* _Cosa farai_:
**A.** Rispondi a queste domande sul testo sui podcast:
(i) Come viene definito un podcast?
(ii) Quale app ha creato la società Apple?
(iii) Oltre quanti minuti i racconti diventano troppo lunghi e noiosi?
**B.** Traduci in inglese questa frase del testo sui podcast: "Qui entra in gioco anche l’espressività del narratore e la sua capacità di trasferirci emozioni".
**C.** Prosegui il testo sui podcast partendo dall'ultima frase riportata.

* _Testo da leggere_:
****

• sabato , 24 Ottobre 2020

La voce dei podcast

Perché ascoltare i podcast? Come influiscono sul sapere e sulla conoscenza personale?
Innanzitutto, cos’è un podcast? È una registrazione video o audio disponibile su internet. Può essere scaricata o ascoltata su determinate applicazioni. Di recente infatti, la società Apple ha migliorato la tecnologia distaccando e creando un’app Apple Podcast.

I primi podcast erano registrazioni di puntate radiofoniche già andate in onda che venivano rilasciate per l’ascolto ma poi i primi professionisti hanno deciso di dedicarsi alla produzione di programmi a puntate da scaricare e ascoltare. È qui che spicca la differenza fondamentale rispetto alla radio: la possibilità di non perdersi neanche una puntata perché è possibile ascoltarla quando si vuole, senza seguire una programmazione stabilita dall’emittente.

Al giorno d’oggi questi strumenti sono sottovalutati ma in realtà non solo permettono di riascoltare puntate di trasmissioni radio ma anche registrazioni riguardanti politica, attualità, scienza o addirittura racconti o parti di libri.

L’elemento che accomuna questi macro-generi è lo storytelling, cioè l’atto del narrare che si riferisce ai vari tipi di opere di narrativa, sia audiovisive che letterarie.

Qui entra in gioco anche l’espressività del narratore e la sua capacità di trasferirci emozioni.

Sono sottovalutati perché la mente oramai assuefatta da immagini non è più in grado di sognare. Il fatto di avere a che fare con immagini provenienti dagli schermi dei cellulari o dalle televisioni durante le nostre intere giornate, ci impedisce di ascoltare con la dovuta attenzione la voce di uomo o di donna che elabora pensieri. Troppo in fretta ci distraiamo.

È vero, ci sono podcast che durano circa cinque o sei minuti, adatti a chi non riesce ad attivare la modalità non disturbare sul cellulare. Ma anche i racconti, fatti per farci immedesimare in mondi lontani ed inesplorati, sono troppo lunghi e noiosi se superano i trenta minuti.

****

* _Dati forniti_:
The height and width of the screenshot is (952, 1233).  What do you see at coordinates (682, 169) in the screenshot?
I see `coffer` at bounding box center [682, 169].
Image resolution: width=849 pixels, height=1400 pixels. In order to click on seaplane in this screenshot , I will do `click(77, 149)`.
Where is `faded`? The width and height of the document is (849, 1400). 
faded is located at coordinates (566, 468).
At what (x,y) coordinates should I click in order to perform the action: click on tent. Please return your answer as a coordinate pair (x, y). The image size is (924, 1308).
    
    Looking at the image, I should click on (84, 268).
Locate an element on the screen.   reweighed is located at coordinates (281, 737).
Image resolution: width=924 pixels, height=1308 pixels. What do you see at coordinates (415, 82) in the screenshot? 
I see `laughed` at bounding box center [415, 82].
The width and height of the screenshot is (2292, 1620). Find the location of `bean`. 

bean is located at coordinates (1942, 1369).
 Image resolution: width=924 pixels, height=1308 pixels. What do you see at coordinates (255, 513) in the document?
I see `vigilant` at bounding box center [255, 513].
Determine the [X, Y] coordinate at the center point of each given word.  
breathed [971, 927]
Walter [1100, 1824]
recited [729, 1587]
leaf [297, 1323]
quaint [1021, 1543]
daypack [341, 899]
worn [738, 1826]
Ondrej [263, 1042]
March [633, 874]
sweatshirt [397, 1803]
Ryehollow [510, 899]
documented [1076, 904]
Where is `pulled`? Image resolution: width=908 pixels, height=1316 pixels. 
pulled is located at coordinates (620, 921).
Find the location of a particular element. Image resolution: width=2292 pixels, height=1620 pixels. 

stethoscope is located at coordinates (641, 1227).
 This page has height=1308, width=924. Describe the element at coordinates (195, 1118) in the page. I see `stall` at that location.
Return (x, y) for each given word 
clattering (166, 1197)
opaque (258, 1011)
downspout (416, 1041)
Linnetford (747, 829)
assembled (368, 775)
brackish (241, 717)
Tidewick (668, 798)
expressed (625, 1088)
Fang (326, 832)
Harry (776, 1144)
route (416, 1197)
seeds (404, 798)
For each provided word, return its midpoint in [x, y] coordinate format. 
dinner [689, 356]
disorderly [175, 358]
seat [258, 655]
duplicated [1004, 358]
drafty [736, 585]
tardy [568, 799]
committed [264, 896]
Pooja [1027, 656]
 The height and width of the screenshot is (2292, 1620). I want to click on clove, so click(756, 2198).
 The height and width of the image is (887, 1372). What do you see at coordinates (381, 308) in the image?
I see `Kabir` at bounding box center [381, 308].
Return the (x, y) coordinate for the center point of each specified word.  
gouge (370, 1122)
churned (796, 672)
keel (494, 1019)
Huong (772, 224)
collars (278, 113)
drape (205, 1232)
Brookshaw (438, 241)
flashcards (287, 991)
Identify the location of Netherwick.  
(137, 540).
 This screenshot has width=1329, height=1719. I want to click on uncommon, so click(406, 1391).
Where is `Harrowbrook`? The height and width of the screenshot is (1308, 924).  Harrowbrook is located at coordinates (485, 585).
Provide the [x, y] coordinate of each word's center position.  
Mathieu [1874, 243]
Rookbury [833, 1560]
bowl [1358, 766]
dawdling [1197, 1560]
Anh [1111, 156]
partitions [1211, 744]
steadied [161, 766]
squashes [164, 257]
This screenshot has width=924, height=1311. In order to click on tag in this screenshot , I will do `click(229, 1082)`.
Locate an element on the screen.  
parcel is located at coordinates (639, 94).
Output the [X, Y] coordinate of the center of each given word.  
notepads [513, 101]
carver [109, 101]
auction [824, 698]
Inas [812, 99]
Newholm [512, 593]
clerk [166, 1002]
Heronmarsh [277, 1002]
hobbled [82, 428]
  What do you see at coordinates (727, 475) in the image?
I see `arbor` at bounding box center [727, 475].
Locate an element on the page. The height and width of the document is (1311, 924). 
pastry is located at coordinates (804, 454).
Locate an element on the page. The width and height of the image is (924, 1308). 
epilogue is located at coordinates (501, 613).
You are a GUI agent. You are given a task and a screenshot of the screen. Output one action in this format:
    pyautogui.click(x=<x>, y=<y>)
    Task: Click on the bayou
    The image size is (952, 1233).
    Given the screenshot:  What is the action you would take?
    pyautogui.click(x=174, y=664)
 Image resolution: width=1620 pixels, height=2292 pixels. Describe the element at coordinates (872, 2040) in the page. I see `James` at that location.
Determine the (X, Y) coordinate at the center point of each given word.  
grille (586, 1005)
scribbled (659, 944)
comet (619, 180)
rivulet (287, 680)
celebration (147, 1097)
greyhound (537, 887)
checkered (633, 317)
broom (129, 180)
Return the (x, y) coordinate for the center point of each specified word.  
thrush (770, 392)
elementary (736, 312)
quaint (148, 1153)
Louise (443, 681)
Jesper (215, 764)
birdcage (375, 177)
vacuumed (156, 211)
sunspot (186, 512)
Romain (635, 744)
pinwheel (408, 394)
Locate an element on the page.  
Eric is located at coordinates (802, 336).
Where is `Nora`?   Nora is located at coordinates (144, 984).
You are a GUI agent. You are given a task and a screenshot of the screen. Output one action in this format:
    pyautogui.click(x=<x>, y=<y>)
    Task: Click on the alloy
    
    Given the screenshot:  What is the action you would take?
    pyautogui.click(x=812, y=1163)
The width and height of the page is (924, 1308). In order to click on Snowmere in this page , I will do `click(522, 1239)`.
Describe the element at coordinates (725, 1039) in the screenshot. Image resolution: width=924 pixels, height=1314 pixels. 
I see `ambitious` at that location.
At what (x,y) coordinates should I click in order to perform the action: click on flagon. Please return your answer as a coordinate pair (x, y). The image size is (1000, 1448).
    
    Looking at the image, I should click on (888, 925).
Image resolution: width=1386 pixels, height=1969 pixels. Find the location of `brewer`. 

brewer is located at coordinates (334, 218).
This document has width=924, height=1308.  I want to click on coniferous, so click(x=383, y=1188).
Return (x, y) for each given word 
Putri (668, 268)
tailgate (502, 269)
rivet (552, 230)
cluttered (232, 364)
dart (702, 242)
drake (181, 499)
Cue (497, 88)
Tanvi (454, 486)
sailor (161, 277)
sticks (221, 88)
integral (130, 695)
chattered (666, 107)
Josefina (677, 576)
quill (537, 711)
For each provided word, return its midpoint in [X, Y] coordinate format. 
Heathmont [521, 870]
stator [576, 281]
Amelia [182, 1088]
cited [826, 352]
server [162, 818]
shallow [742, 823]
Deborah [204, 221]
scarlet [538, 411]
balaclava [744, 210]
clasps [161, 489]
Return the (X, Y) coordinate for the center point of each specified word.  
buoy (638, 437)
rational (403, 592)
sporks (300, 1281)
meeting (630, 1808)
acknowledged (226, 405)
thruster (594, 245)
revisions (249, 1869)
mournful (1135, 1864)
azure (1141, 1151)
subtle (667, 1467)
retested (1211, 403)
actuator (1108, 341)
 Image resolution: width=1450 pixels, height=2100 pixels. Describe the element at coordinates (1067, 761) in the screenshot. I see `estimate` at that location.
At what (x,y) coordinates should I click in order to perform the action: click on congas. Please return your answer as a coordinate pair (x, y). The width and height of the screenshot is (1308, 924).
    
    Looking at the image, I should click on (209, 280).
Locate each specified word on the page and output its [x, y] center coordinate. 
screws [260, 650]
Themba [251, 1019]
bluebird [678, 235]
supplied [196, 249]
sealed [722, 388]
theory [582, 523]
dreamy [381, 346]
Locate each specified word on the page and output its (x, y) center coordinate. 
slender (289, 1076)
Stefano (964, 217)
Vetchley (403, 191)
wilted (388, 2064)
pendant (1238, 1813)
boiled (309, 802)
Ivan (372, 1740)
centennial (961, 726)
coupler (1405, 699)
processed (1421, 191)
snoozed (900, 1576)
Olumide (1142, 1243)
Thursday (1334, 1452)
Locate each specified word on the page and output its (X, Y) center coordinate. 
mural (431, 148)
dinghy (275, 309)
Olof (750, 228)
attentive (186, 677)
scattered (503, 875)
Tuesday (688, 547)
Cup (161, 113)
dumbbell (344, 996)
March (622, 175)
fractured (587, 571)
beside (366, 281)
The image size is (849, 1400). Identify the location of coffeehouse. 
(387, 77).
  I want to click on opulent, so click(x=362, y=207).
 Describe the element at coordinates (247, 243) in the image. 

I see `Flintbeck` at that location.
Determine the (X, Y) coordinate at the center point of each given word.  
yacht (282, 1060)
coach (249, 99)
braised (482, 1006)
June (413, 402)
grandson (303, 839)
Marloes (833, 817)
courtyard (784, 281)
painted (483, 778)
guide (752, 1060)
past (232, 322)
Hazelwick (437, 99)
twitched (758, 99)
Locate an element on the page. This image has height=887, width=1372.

****

* _Risposte date_:
**A.**
(i) Una registrazione video o audio disponibile su internet.
(ii) Apple Podcast.
(iii) Oltre i trenta minuti.

**B.** Here the narrator's expressiveness also comes into play, along with the ability to convey emotions to us.

**C.**
Dal punto in cui cominciamo ad essere abituati ad ascoltare la voce del narratore, nella nostra testa si crea quel senso di intimità tra l’espositore e noi stessi, che ci tiene incollati fino alla fine della trasmissione, oltre all’illusione di essere gli unici ascoltatori e al piacere intramontabile di sentire una bella storia.

Però i podcast non sono semplicemente un’alternativa alla radio ma possono essere parte di una crescita personale perché in grado di aiutare a imparare e possono essere spesso fonte di ispirazione e riflessione. Consentono un approfondimento personalizzato sui temi che ci interessano maggiormente. Possono rilassarci, come il podcast recentemente pubblicato dalla Repubblica con una serie di racconti di Natale, tra cui il Canto di Natale di Cherles Dickens e Sogni d’inverno di Scott Fitzgerald; oppure istruirci come il Global news podcast della BBC.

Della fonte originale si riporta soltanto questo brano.